Before travel and life as we know it came to a screeching halt, visitors to San Francisco International Airport experienced a huge new undertaking anchored by its ground-up, $237-million Grand Hyatt. The only hotel on site, it rises 12 stories, contains 351 rooms—22 of them suites—and provides two levels of meeting and event spaces among myriad amenities such as food and beverage options, a fitness center, a club room, and a knock-out art program curated by the San Francisco Arts Commission. Another perquisite is the air tram connecting the hotel to all airport terminals. Architecture is by Hornberger + Worstell with ED2 International as associates.
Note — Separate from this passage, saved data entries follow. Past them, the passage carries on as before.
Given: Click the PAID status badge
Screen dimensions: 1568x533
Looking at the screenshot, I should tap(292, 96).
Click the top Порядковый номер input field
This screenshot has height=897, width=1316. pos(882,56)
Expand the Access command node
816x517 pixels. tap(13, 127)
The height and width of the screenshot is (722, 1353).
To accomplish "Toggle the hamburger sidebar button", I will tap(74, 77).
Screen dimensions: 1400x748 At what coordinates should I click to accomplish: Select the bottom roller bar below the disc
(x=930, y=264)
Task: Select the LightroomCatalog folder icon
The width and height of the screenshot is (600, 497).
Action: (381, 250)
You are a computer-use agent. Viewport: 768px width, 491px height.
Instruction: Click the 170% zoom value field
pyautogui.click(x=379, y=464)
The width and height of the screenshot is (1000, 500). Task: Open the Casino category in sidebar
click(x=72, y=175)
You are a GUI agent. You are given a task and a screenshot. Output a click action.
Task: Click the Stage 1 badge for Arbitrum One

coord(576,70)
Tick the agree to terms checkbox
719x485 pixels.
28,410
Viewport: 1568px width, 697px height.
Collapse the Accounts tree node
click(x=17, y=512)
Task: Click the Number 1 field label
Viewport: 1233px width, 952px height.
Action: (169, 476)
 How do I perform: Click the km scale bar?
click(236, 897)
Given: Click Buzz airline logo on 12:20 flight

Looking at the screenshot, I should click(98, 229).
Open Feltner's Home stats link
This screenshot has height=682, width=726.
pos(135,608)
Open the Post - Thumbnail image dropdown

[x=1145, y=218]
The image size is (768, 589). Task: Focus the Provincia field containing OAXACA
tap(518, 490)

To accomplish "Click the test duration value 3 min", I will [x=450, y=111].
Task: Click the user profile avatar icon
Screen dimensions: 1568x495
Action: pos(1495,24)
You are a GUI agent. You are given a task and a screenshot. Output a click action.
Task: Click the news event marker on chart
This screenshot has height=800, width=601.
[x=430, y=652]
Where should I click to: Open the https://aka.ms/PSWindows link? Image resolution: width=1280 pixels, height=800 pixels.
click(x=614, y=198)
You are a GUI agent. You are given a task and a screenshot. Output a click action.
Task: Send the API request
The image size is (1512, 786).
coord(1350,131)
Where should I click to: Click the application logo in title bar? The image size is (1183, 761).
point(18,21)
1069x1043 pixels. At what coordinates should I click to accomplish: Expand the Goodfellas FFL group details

Interiors are by BraytonHughes Design Studios, led by principals Joel Villalon and Kiko Singh, for guest quarters and public spaces, while RoseBernard Studio designed food and beverage components.
For those arriving by air tram, introduction to the Grand Hyatt comes via a station that’s really an ante-lobby, made vibrant with an expansive stained-glass window. Guests then cross a bridge and come to the main lobby, its window walls overlooking runways for jumbo jets. Several design elements recall aerodynamic influences, such as a pair of marble reception desks that taper to a sleek point, Tahiti Pehrson’s ethereal, hand-cut paper work—Circadian Transit—suspended from the double-height ceiling, and a triple-sided fireplace separating check-in from lounge zones.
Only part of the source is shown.